Hi,
That's a very interesting use-case. One which we have wanted to look into
ourselves, but haven't had the resources. Ideally I'd say we'd have a
device concept in Keycloak as they're not strictly clients or users. They'd
most likely be backed by users, but would have different screens for
configuration and would have separate authentication flows. That would
require a fair bit of work to add though.

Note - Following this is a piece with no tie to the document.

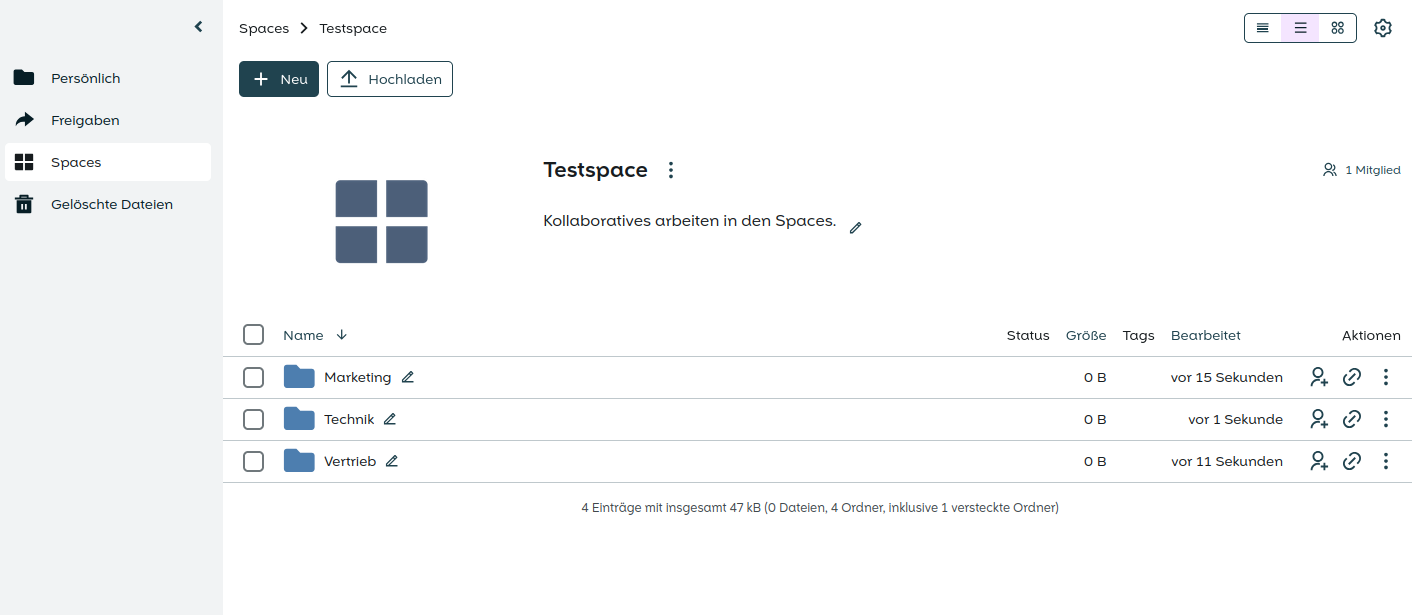Tick the checkbox for the Vertrieb folder
Image resolution: width=1412 pixels, height=615 pixels.
click(253, 461)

In the mean time I don't think clients are a good fit as Keycloak is not
currently designed to have large amounts of clients, both for manageability
and performance. Both of the issues can be overcome fairly easily, but that
would require some work.
The best solution in my opinion is to use users and implement your own
custom authenticator to handle IOT devices. It's fairly simply to do and
gives you the ability to handle authentication of the devices exactly how
you want to. See
http://keycloak.github.io/docs/userguide/keycloak-server/html/auth_spi.html
for more details.
I'd appreciate if you kept me updated on your progress as I'm very
interested :)
On 12 May 2016 at 10:29, Matuszak, Eduard <eduard.matuszak(a)atos.net> wrote:
Hello
We are planning to get a lot of devices, identifyable by individual
certificates, into an IOT-system being designed and developed at the
moment. We choosed to authenticate all actors (users, software components
and devices as well) by OIDC-tokens and (pre)decided to use Keycloak as ID
provider. User and software components are quite straightforward to handle
with Keycloak (as Keycloak users with the help of a user federation
provider & id brokerage and for applications as Keycloak clients
respectively). But I am not sure of how to represent our devices (we want
to support hundreds of thousands of them later on!) by Keycloak means.
It seems that we essentially have 2 possiblities to register a device in
Keycloak
- As a user
- As a client
By representing devices as Keycloak clients we might take advantage of the
ServiceAccount (Oauth-Client Credential) flow and become able to implement
it via (dynamic!) registration and it and seems, that we will even be able
to authenticate our device by their certificates by choosing "Signed Jwt"
as authenticator option.
My question is, if it would be a good idea to register a very big amount
of devices as Keycloak clients with regards to performance and
manageability. In principle I would prefer a user-representation
(faciliting usage of user federation provider & id brokerage for instance),
but as far as I understood, the appropriate flow would be Direct Access
(ResourceOwnerPassword Credentials) and here we can only deal with
username/password instead of certificates.
Do you have any suggestions or hints (even the conclusion, that Keycloak
is not the suitable ID-provider-implementation for large-scale IOT-systems)?